- _WHAT YOU ARE ASKED TO DO_
Everything from the first line of the records to the line containing "You are a computer-use agent. 604x377 pixels.", inclusive, is to be extracted exactly, and nothing more.

[DATASET CONTENT]

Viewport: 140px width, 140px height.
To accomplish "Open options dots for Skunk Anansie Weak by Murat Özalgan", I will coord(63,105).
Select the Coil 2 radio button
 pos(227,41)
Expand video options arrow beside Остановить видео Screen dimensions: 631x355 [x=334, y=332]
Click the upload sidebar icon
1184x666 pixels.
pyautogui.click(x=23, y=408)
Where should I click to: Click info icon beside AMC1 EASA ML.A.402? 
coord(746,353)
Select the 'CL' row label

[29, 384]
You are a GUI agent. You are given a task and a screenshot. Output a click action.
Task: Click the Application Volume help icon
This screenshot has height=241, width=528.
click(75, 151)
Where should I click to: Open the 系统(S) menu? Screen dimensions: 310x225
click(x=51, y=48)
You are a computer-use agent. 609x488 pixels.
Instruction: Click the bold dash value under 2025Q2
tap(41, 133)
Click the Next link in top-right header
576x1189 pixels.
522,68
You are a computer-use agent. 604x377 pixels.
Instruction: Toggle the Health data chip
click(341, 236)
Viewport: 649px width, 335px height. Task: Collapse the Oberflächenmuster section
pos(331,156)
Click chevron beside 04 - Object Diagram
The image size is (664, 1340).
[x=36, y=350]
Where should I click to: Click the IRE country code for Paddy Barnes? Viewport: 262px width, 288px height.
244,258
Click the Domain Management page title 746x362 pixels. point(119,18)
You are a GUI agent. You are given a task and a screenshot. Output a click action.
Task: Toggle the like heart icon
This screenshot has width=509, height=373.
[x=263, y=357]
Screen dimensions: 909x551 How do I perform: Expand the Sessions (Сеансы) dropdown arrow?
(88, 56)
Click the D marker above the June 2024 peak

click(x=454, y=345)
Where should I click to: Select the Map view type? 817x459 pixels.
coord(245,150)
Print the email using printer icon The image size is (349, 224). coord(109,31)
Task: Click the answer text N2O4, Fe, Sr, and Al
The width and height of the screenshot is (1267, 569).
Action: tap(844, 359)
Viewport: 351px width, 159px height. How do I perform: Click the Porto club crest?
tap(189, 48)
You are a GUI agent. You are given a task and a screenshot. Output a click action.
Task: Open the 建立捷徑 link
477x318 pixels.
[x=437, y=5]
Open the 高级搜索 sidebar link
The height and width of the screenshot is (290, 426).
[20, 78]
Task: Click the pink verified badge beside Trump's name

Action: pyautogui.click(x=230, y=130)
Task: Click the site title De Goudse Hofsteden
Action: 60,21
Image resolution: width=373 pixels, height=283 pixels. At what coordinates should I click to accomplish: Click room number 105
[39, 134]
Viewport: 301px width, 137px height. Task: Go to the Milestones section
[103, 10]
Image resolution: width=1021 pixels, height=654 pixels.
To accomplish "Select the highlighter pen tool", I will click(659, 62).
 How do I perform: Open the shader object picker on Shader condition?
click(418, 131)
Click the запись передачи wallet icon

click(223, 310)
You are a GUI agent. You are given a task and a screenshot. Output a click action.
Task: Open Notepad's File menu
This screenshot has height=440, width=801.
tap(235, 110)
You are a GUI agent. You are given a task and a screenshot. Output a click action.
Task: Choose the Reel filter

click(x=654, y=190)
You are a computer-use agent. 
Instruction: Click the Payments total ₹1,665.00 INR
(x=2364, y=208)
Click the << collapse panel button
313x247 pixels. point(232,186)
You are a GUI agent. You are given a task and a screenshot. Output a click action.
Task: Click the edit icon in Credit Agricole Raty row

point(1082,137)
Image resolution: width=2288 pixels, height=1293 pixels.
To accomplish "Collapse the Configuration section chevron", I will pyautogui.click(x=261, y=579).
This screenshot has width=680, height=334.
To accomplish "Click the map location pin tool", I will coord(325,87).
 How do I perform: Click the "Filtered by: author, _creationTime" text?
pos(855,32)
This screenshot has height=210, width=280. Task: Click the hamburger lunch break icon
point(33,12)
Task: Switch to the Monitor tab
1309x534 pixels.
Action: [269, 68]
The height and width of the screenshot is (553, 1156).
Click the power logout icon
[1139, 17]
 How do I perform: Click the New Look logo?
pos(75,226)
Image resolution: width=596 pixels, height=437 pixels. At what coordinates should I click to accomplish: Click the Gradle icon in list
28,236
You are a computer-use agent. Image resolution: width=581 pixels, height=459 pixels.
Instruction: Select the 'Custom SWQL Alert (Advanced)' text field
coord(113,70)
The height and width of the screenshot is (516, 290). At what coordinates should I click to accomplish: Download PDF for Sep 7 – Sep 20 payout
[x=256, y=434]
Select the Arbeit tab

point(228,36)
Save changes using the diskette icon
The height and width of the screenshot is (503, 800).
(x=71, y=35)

[/DATASET CONTENT]

- _SOLUTION FOR THIS TASK_
Viewport: 140px width, 140px height.
To accomplish "Open options dots for Skunk Anansie Weak by Murat Özalgan", I will coord(63,105).
Select the Coil 2 radio button
 pos(227,41)
Expand video options arrow beside Остановить видео Screen dimensions: 631x355 [x=334, y=332]
Click the upload sidebar icon
1184x666 pixels.
pyautogui.click(x=23, y=408)
Where should I click to: Click info icon beside AMC1 EASA ML.A.402? 
coord(746,353)
Select the 'CL' row label

[29, 384]
You are a GUI agent. You are given a task and a screenshot. Output a click action.
Task: Click the Application Volume help icon
This screenshot has height=241, width=528.
click(75, 151)
Where should I click to: Open the 系统(S) menu? Screen dimensions: 310x225
click(x=51, y=48)
You are a computer-use agent. 609x488 pixels.
Instruction: Click the bold dash value under 2025Q2
tap(41, 133)
Click the Next link in top-right header
576x1189 pixels.
522,68
You are a computer-use agent. 604x377 pixels.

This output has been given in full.